* Problem statement
According to the correction note below, which classifier is used for evaluation?

* Exercise passage

----

This part is an additional correction to our paper.

Recently, we found that there was some problem in the experimental part of our paper, which was caused by my carelessness. This part is to make an explanation. The issues are as follows:

There are some data processing issue of evaluation corpus and a file naming error of NN (Vo & Zhang's public lexicon). And the the evaluation classifier is Liblinear. In addition, we share the classifier parameters of word-level supervision and document-level supervision when learning sentiment-aware word representation.

We preprocess SemEval 2013-2016 datasets, then re-evaluate sentiment lexicons in both supervised and unsupervised sentiment classification tasks. In the following tables, NN is a public sentiment lexicon learned by Vo & Zhang. The latest experiment result is as follows:

Lexicon Semeval2013 Semeval2014 Semeval2015 Semeval2016 Avg.

----

* The data
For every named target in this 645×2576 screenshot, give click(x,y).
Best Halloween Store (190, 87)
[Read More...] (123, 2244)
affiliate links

----

* Solution to the problem
Liblinear